FDP: Lindner aus der Asche

Von Stefan Sasse

Der NRW-Wahlkampf ist ein Biotop, in dem die Thesen des NDS-Gründers Albrecht Müller quasi im Praxisversuch erlebt werden können. Die FDP, die im Saarland krachende 1,2% eingefahren hatte und mit Prognosen von um 3% in den Wahlkampf zog, bekam mit Lindner, dessen persönliche Karriereplanung mehr politisches Geschick als die von Philipp Rösler erkennen lässt, einen medientauglichen Vorsitzenden - und ab dann erfolgte der Wiederaufstieg der FDP wie nach Drehbuch. Einem unschönen Drehbuch zu einem echt schlechten Film, sicherlich, aber die Begeisterung für die FDP und der Raum, den sie in den Medien einnimmt, ist kaum zu leugnen (Lenz Jacobsen hat das in der ZEIT schön dargestellt).

Die LINKE dagegen wird geradezu totgeschwiegen und ignoriert. Fair ist das nicht, denn beide Parteien sind in einer vergleichbaren Situation, sowohl vom Wahlergebnis 2010 als auch von der Bedrohung des Wiedereinzugs her; bundesweit ist die LINKE sogar deutlich stärker. Warum also die Konzentration auf die FDP, die massive Schützenhilfe aus dem Blätterwald? Ist es ein Versuch eines Meinungskartells, ihnen genehme politische Lösungen zu forcieren? Das spielt mit Sicherheit hinein. Aber es gibt auch andere Gründe.


Das Offensichtliche zuerst. Die Zeitungsredaktionen dieses Landes sind, unabhängig vom Bundesland, mit Sicherheit eher auf der Seite der FDP als auf der Seite der LINKEn. Das brauchen wir überhaupt nicht zu debattieren. Die Liberalen bekommen tendentiell eine deutlich positivere Presse als die Linken. Diese Wahlwerbung für die Partei fällt mal mehr, mal weniger unverholen aus, kommt mal im Gewand reiner Berichterstattung über Parteitage, mal in Form knackiger Kommentare mit Wahlaufruf daher.

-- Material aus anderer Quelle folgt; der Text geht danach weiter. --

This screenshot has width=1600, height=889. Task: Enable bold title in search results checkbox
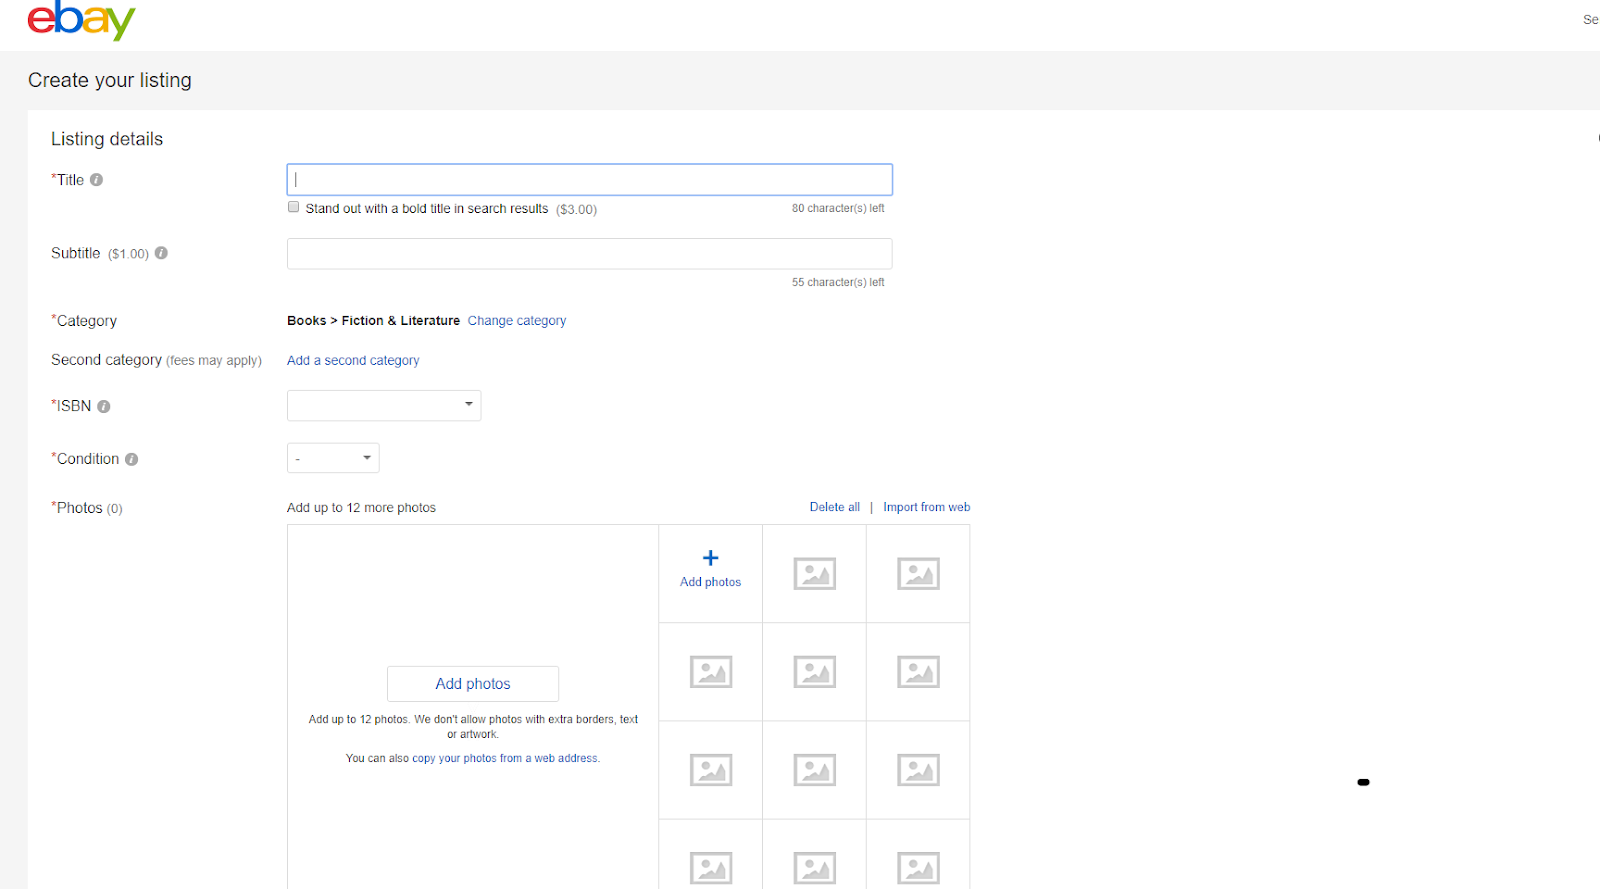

Die LINKE dagegen ist praktisch unsichtbar, der Gegner heißt Rot-Grün - ob Klaus Ernsts Partei den Wiedereinzug schafft oder nicht scheint irrelevant. Dummerweise spiegelt dies die Realität zu einem gewissen Teil wieder.


Die LINKE befindet sich bereits seit 2009 in einem ständigen, siechenden Abstieg. Die polarisierende Wirkung, die sie zwischen 2005 und 2009 entfalten konnte, ist dahin. Neue Stars beherrschen die Bühne und haben die Aufmerksamkeit (und oft genug die Abneigung) der Medien auf sich gezogen; erst die Grünen und das Jubelgerufe von der "neuen Volkspartei", das sich mit der Berlinwahl in Nichts auflöste, dann der Dreck, der kübelweise über die kriselnde FDP ausgeschüttet wurde, dann der Aufstieg und kollektive Verriss der Piraten. Da man in der LINKEn zwischenzeitlich von Glückwunschtelegrammen an Castro und Debatten über den Nutzen der Mauer abgesehen hat, bleibt da wenig Aufmerksamkeit übrig (wie übrigens auch für die SPD, die seit geraumer Zeit auch nur sehr eingeschränkt stattfindet).


Dazu kommt, dass Lindner und die FDP einfach eine tolle Geschichte sind. Lindner ist charismatisch, sein Einsatz als Brandhelfer in NRW wurde sorgfältig durchchoreographiert. Hier sind Profis am Werk. Wer dagegen ist LINKE-Spitzenkandidat? Der FDP war klar, dass nur ein Knalleffekt sie in NRW über die 5%-Hürde würde hieven können, und dieser Knalleffekt ist Lindner, ein Medienliebling, jemand, der völlig problemlos Titelseiten zieren kann. Die Medien funktionieren so, so sehr man das bedauern kann und muss. Hätte die LINKE Lafontaine als Spitzenkandidat ins Rennen geschickt, oder vielleicht Sahra Wagenknecht, sie hätte auch wenigstens etwas mehr Publicity. Aber wer erwartet ernsthaft überschriftentaugliche Zitate von der NRW-LINKEN? Mit Lindner dagegen ist das praktisch garantiert. Es war clever von der FDP, die ihre knappen Ressourcen hier bestmöglich genutzt hat, ohne Zweifel. Man kann ihr ein krachendes Scheitern nur innigst wünschen.